**Problem to work on:**
Reproduce everything from the line containing "Reload the page with refresh icon" down to the line containing "click(x=21, y=187)", including both of those lines, without any changes.

Records from a data source
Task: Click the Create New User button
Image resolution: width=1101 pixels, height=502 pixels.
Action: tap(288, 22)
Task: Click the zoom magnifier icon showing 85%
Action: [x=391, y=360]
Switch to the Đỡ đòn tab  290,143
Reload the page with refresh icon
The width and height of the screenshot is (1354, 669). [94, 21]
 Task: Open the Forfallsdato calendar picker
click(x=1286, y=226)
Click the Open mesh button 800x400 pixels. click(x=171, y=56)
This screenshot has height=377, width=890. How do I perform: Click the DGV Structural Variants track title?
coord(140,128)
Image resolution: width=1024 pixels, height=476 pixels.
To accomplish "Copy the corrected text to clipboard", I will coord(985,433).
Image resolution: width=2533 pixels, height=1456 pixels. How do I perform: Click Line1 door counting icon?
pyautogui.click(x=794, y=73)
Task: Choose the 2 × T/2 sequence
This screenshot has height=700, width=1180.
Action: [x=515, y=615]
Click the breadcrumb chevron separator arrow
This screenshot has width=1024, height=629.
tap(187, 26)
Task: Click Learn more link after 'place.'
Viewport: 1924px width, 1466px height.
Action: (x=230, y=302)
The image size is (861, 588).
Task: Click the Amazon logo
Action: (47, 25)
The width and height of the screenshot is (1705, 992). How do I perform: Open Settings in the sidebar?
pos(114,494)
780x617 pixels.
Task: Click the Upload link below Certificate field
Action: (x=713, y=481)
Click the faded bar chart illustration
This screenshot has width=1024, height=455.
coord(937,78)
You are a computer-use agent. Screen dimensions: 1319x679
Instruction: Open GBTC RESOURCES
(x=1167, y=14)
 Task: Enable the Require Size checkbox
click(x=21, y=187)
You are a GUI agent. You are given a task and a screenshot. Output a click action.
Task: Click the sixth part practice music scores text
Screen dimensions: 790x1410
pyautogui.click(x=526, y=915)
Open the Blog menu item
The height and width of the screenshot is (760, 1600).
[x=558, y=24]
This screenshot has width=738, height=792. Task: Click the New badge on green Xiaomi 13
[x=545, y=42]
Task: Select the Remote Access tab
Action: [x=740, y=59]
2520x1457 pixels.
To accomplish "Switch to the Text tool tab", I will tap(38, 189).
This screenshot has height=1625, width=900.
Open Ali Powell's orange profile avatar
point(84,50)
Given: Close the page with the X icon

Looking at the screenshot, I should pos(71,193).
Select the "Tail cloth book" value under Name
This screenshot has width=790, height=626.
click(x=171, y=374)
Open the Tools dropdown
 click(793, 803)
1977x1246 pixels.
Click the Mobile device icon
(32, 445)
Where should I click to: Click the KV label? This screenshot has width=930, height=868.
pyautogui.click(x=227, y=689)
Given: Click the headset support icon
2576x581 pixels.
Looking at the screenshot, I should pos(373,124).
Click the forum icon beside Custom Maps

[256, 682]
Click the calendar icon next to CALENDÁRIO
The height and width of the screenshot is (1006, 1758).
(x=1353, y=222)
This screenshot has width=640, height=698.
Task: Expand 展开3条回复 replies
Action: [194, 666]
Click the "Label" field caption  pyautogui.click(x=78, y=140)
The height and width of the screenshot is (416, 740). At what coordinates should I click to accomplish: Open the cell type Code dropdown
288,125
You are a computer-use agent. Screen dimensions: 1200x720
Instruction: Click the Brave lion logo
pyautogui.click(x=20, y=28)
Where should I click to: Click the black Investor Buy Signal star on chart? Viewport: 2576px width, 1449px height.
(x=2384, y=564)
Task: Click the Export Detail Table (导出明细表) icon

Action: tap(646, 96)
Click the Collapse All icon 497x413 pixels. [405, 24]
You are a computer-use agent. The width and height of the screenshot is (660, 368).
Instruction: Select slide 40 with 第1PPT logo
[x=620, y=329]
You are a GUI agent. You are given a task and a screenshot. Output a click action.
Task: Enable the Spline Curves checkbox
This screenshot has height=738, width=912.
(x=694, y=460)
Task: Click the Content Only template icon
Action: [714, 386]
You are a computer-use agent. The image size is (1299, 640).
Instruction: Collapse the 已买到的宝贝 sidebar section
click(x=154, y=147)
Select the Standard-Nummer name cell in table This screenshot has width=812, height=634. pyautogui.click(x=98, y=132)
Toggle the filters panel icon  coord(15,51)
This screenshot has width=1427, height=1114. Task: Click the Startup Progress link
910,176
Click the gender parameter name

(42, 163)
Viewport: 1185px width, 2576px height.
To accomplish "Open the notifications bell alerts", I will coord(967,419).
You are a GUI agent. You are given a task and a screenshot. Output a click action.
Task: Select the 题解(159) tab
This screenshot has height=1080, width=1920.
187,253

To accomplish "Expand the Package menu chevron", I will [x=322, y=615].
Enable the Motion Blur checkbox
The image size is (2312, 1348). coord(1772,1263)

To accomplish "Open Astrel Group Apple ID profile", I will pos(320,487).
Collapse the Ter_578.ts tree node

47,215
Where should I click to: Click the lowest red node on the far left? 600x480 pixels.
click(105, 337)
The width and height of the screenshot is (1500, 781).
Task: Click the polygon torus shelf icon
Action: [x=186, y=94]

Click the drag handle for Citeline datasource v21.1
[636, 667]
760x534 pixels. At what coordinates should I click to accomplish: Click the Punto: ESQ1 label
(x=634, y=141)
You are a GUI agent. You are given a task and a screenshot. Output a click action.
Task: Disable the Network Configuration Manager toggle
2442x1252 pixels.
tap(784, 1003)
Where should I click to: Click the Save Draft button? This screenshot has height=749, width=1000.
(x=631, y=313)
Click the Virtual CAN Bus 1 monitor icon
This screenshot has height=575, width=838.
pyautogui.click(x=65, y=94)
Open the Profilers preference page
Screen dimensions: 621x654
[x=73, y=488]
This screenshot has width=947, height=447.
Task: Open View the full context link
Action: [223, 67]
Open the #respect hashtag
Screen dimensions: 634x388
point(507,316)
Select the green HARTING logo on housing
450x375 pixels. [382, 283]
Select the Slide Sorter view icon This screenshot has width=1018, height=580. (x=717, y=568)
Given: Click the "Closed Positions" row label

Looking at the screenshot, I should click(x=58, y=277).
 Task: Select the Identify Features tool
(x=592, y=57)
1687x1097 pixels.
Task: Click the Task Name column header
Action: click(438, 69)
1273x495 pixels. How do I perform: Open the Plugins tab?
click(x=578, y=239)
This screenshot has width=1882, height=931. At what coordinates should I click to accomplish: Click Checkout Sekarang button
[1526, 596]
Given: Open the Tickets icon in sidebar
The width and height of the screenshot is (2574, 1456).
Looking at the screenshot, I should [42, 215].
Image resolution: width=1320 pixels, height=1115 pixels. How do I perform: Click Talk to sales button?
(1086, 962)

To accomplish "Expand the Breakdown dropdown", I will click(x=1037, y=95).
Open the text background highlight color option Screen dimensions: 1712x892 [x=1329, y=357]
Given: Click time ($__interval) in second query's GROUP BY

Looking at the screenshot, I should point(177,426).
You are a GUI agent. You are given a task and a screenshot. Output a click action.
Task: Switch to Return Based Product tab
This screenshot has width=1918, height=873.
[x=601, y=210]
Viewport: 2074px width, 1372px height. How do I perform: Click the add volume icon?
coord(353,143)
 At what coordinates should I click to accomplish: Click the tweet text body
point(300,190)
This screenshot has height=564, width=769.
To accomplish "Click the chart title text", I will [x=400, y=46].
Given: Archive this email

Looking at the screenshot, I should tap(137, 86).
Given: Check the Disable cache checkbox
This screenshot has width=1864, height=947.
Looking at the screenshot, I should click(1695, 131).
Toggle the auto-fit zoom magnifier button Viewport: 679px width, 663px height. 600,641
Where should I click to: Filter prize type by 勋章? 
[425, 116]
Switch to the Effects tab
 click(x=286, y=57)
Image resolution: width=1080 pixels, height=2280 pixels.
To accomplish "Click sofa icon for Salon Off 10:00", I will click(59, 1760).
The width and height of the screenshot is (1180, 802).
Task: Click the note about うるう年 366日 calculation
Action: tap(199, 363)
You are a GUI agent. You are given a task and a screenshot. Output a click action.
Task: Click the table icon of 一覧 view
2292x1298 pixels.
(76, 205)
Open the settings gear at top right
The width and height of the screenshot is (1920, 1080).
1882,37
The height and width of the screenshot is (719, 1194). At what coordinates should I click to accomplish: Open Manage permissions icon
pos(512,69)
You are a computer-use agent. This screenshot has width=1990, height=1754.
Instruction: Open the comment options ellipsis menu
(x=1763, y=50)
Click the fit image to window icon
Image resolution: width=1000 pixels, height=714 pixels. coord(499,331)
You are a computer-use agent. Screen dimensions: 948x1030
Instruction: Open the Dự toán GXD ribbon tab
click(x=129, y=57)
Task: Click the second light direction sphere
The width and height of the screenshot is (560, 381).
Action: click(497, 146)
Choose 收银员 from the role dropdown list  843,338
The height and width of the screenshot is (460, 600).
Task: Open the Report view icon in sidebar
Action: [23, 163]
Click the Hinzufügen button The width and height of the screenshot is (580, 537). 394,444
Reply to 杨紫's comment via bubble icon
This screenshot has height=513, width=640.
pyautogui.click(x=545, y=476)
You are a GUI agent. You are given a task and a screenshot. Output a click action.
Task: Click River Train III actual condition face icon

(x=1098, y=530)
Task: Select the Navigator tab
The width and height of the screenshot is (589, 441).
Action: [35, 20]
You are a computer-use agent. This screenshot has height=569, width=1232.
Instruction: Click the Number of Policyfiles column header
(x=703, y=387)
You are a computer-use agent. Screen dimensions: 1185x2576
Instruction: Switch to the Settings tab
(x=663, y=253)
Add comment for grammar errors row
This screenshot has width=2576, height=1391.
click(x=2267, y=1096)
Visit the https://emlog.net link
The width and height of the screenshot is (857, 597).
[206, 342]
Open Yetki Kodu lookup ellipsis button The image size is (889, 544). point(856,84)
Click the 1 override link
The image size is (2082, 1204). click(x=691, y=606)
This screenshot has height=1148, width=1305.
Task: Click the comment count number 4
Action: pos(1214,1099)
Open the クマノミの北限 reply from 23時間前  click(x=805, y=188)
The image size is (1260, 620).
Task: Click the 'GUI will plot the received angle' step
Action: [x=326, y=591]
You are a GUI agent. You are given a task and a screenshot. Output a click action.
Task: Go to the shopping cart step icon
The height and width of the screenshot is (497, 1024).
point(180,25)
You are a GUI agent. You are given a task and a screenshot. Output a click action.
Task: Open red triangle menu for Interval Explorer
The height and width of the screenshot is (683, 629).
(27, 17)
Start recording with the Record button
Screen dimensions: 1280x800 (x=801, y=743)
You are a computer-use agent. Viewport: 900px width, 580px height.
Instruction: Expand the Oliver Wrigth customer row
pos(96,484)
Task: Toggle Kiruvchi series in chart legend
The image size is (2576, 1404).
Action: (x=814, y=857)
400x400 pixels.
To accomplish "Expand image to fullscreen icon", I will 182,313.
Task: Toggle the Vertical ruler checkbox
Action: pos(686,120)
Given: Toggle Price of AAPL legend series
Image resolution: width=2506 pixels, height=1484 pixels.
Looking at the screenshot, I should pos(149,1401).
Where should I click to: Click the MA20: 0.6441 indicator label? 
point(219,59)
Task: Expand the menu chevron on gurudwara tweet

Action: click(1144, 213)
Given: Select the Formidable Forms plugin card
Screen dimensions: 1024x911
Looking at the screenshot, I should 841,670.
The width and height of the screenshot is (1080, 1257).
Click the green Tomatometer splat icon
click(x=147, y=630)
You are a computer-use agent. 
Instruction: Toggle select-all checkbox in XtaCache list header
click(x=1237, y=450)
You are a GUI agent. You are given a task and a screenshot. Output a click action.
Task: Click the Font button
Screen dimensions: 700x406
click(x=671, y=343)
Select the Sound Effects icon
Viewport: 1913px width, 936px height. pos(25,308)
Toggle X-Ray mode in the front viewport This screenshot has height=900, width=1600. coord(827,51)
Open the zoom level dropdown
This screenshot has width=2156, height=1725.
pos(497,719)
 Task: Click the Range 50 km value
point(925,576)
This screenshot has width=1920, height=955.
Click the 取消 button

**Result of this exercise:**
Reload the page with refresh icon
The width and height of the screenshot is (1354, 669). [94, 21]
 Task: Open the Forfallsdato calendar picker
click(x=1286, y=226)
Click the Open mesh button 800x400 pixels. click(x=171, y=56)
This screenshot has height=377, width=890. How do I perform: Click the DGV Structural Variants track title?
coord(140,128)
Image resolution: width=1024 pixels, height=476 pixels.
To accomplish "Copy the corrected text to clipboard", I will coord(985,433).
Image resolution: width=2533 pixels, height=1456 pixels. How do I perform: Click Line1 door counting icon?
pyautogui.click(x=794, y=73)
Task: Choose the 2 × T/2 sequence
This screenshot has height=700, width=1180.
Action: [x=515, y=615]
Click the breadcrumb chevron separator arrow
This screenshot has width=1024, height=629.
tap(187, 26)
Task: Click Learn more link after 'place.'
Viewport: 1924px width, 1466px height.
Action: (x=230, y=302)
The image size is (861, 588).
Task: Click the Amazon logo
Action: (47, 25)
The width and height of the screenshot is (1705, 992). How do I perform: Open Settings in the sidebar?
pos(114,494)
780x617 pixels.
Task: Click the Upload link below Certificate field
Action: (x=713, y=481)
Click the faded bar chart illustration
This screenshot has width=1024, height=455.
coord(937,78)
You are a computer-use agent. Screen dimensions: 1319x679
Instruction: Open GBTC RESOURCES
(x=1167, y=14)
 Task: Enable the Require Size checkbox
click(x=21, y=187)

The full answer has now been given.